### [Instructions for the task]
Collect every line from the items below that contains the word "computer", and copy each one in full.

### [Provided data]
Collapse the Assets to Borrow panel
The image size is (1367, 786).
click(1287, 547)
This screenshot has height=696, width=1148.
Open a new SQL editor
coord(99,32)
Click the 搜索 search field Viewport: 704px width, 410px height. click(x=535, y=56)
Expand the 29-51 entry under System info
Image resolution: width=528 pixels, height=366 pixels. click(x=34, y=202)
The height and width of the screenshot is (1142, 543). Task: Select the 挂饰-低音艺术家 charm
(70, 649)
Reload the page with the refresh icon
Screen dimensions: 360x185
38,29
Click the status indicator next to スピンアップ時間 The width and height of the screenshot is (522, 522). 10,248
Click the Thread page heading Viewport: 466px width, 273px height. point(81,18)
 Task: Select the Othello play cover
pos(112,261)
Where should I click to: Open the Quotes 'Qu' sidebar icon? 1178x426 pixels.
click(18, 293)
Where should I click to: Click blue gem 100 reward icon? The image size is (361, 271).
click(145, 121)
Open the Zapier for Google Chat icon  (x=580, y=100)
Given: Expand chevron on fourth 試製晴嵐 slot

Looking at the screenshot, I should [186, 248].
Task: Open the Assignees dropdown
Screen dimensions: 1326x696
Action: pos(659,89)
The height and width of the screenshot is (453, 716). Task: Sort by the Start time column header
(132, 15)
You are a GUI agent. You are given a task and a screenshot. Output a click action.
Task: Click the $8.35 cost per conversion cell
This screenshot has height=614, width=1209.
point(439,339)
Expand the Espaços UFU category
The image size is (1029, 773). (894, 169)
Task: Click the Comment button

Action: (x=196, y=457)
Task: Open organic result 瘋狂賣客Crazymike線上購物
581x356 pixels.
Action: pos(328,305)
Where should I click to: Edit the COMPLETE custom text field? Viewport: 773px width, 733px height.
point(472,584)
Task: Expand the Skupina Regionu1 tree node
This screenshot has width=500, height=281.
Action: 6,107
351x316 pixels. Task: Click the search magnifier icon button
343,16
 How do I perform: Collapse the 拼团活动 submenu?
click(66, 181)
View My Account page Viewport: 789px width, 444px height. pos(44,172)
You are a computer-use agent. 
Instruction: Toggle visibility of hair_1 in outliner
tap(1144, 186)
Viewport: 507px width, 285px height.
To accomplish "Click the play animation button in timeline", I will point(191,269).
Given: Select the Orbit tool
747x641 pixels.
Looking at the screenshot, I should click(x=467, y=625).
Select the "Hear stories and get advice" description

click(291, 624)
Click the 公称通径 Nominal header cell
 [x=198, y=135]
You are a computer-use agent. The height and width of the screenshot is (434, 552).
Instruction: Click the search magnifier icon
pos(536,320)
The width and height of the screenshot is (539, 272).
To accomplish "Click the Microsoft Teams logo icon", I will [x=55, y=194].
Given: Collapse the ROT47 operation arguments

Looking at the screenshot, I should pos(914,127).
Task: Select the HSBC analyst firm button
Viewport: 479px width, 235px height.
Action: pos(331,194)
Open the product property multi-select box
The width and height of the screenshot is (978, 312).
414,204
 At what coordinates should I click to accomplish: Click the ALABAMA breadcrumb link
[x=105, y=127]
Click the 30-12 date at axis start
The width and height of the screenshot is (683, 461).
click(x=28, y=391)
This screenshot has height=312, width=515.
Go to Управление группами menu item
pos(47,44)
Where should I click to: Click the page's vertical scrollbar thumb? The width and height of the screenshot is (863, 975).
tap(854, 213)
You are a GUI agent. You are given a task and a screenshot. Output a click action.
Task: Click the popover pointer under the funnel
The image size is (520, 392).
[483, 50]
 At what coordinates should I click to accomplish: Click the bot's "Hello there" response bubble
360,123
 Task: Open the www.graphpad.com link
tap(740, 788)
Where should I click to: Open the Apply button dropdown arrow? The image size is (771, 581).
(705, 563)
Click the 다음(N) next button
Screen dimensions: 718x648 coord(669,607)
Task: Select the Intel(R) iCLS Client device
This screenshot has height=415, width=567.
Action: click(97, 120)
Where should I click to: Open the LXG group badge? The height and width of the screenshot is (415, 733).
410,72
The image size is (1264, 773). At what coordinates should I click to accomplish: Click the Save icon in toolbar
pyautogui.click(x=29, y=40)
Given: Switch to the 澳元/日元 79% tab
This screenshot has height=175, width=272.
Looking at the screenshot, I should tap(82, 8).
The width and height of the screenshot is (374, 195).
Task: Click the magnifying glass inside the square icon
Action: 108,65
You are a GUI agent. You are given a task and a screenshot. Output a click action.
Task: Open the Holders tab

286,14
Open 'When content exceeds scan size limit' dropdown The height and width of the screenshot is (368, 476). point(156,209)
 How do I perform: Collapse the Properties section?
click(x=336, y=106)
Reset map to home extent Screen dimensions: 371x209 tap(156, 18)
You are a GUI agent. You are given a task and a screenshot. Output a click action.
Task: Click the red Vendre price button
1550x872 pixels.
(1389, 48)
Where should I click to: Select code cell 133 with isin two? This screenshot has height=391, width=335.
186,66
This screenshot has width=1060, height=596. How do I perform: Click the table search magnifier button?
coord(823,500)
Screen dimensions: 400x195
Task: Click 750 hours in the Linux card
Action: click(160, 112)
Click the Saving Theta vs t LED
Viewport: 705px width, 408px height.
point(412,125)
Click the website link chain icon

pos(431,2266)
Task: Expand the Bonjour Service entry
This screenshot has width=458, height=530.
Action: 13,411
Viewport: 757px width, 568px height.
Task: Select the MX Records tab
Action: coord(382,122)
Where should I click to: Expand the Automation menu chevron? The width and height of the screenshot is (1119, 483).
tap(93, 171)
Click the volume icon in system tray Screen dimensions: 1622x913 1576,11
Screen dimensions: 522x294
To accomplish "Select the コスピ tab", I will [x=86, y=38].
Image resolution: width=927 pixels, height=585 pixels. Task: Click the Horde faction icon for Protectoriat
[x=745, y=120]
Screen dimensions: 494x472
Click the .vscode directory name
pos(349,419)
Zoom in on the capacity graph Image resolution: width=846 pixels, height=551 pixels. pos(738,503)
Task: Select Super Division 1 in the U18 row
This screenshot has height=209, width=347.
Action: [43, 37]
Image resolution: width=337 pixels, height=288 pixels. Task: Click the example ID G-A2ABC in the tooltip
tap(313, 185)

### [Response to the task]
You are a computer-use agent. 
You are a computer-use agent. The height and width of the screenshot is (434, 552).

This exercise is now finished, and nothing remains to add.